**Exercise aim:** Check each statement against the text on Lost Wisdom pt. 2 and answer yes or no, quoting the words from the text that decide it: (a) The album's recording ended in June 2019. (b) Elverum moved back to Washington state before he and Williams separated. (c) The album follows up a collaborative album from 2008.

Studio album by Mount Eerie and Julie Doiron
- Released: November 8, 2019
- Recorded: May 26 – June 1, 2019
- Genre: Indie folk
- Length: 31:30
- Label: P.W. Elverum & Sun Ltd.
- Producer: Phil Elverum, Nicholas Wilbum

Mount Eerie chronology
| (after) (2018) | Lost Wisdom pt. 2 (2019) | Night Palace (2024) |

Mount Eerie studio album chronology
| Now Only (2018) | Lost Wisdom pt. 2 (2019) | Night Palace (2024) |

Julie Doiron chronology
| Julie Doiron Canta en Español Vol. III (2018) | Lost Wisdom pt. 2 (2019) | I Thought of You (2021) |

Singles from Lost Wisdom pt. 2
- "Love Without Possession" Released: September 25, 2019; "Belief pt. 2" Released: October 22, 2019;

= Lost Wisdom pt. 2 =

Lost Wisdom pt. 2 is the second collaborative studio album by Mount Eerie and Julie Doiron. It was released on November 8, 2019. Like the previous two Mount Eerie albums, it concerns the death of Geneviève Castrée, the first wife of Mount Eerie's principal member Phil Elverum, as well as his recent divorce from Michelle Williams. The album is a sequel to the 2008 collaborative album Lost Wisdom.

== Background and composition ==
In 2015, four months after the birth of their first child, Phil Elverum's wife, Canadian cartoonist and musician Geneviève Castrée, was diagnosed with pancreatic cancer. She died at their home in Anacortes, Washington, on July 9, 2016. In 2018 he married actress Michelle Williams. Around the same time, Elverum moved from his longtime residence in Anacortes to Williams' home in Brooklyn. The couple separated in January 2019, and filed for divorce in April 2019. Following the split, Elverum moved back to Washington state, after having lived in New York for about nine months. By November 2019, it was reported that they were no longer married.

**Data section:**
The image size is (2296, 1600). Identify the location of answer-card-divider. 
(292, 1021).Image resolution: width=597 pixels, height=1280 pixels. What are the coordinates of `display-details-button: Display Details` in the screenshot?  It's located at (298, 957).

**Result of this exercise:**
(a) Yes: "Recorded: May 26 – June 1, 2019"
(b) No: "Following the split, Elverum moved back to Washington state"
(c) Yes: "The album is a sequel to the 2008 collaborative album Lost Wisdom."